Easy enough to say, but much harder to turn into reality.

That especially rang true for a Bruceville-Eddy program that hadn’t experienced the thrill of a district championship in 34 years leading up to the 2019 season.

Might as well have made it 35, right?

Yeah, you must not know Kyle Shoppach.

He knew he had his work cut out for himself when he took over the program prior to last season. But he knew if he could get his players to buy-in to what he and his coaching staff were selling, that streak would be no longer.

“What I didn’t know was how starved for football success they were until I got here,” he said. “Tapping into that was what was so fun about it. They wanted you to push you, show them their flaws.”

Two-a-days weren’t fun. The Eagles were being pushed harder than ever. It was all part of Shoppach’s process.

“We wanted them to understand that the reason they had failed before was because they didn’t work to be winners,” he said. “They just worked to work. We started showing them that this work that we’re doing has a payoff. If you’ll follow the plan, you will win.”

The season started off promisingly with a 40-33 victory over Rio Vista before a tough test against a Rogers team the following week that ended the season 11-2.

Bruceville-Eddy almost immediately found itself down 14. Oh, no.

“Nightmare start,” Shoppach said.

Alas, the Eagles fought their way back to tie the game, 21-21, at halftime.

“When we went into the locker room I told them that team beats them by 40 a year ago,” Shoppach said, ‘and you’re tied with them!’"

The second half didn’t play out the way the Eagles’ had hoped it would, but they took what they learned from that loss and turned it into a 31-13 victory over Chilton the following week. Then they faced Granger, who was ranked No. 7 in the state at the time, and defeated the Lions in overtime.

“Then they were sold,” Shoppach said.

All of a sudden that two-game winning streak turned into three, then four, then five, then six, then seven before a showdown with rival Bosqueville for the outright District 8-2A, Division I championship on Nov. 1.

No big deal. A win would only give Bruceville-Eddy its first district championship in 34 YEARS!

“I had been a part of some pretty big games in my career,” Shoppach said. “That game against Bosqueville tops them all.”

That includes the 2000 state championship game in which he was a first-year coach on Mart’s staff.

“It didn’t feel like the weight of the community was on our shoulders because Mart always wins. But the weight of the community was on these kid’s shoulders,” he said.

The Eagles came away victorious, 46-39.

“There were grown men and women crying on the field as if they’d just had their first-born child,” Shoppach said.

That’s not hyperbole. Tears flowed well into the early morning hours of the following day.

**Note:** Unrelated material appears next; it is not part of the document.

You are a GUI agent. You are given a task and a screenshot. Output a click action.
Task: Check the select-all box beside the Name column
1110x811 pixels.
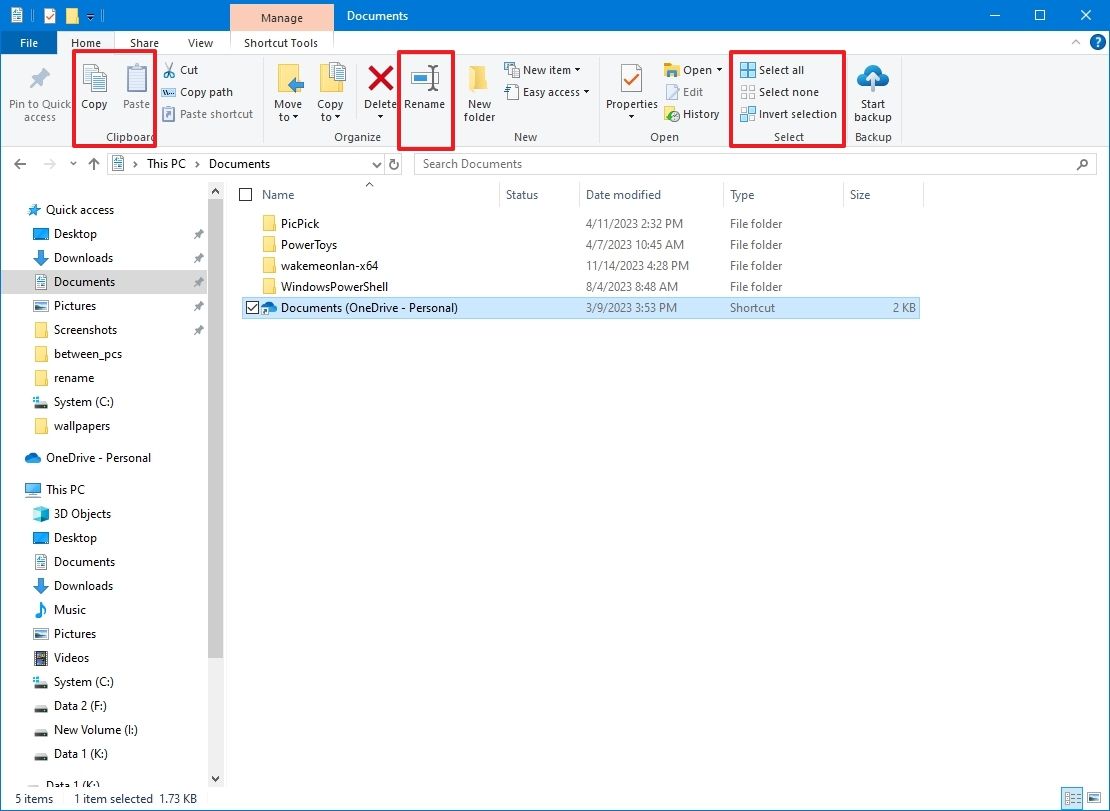tap(245, 194)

“It was one of the most special things I’ve ever done,” he said.

What made it that much more special was that outside linebacker Colby Tolbert’s father, Ed Tolbert, and defensive lineman Ian Moore’s father, Brent Moore, were both on that last district championship team.

In fact, Brent Moore held several offensive records that were broken in 2019.

“He was very supportive,” Shoppach said. “He just kept telling me to break those records.”

They did. Twenty-one school records to be exact.

Quarterback Trapper Ensor broke every passing record you could think of. Running back Nathan Quattlebaum rushed for 2,626 yards.

“By the end of the season, those kids believed that they were going to win,” Shoppach said. “It had the feel of a program that had won all their life.”

Bruceville-Eddy’s season came to an unfortunate end in the bi-district round of the playoffs, but that’s only made the drive for success that much stronger for the town of less than 2,000 located between Temple and Waco.

Shoppach likes his odds of winning another district championship. The Eagles return 13 juniors that all played significant roles in 2019.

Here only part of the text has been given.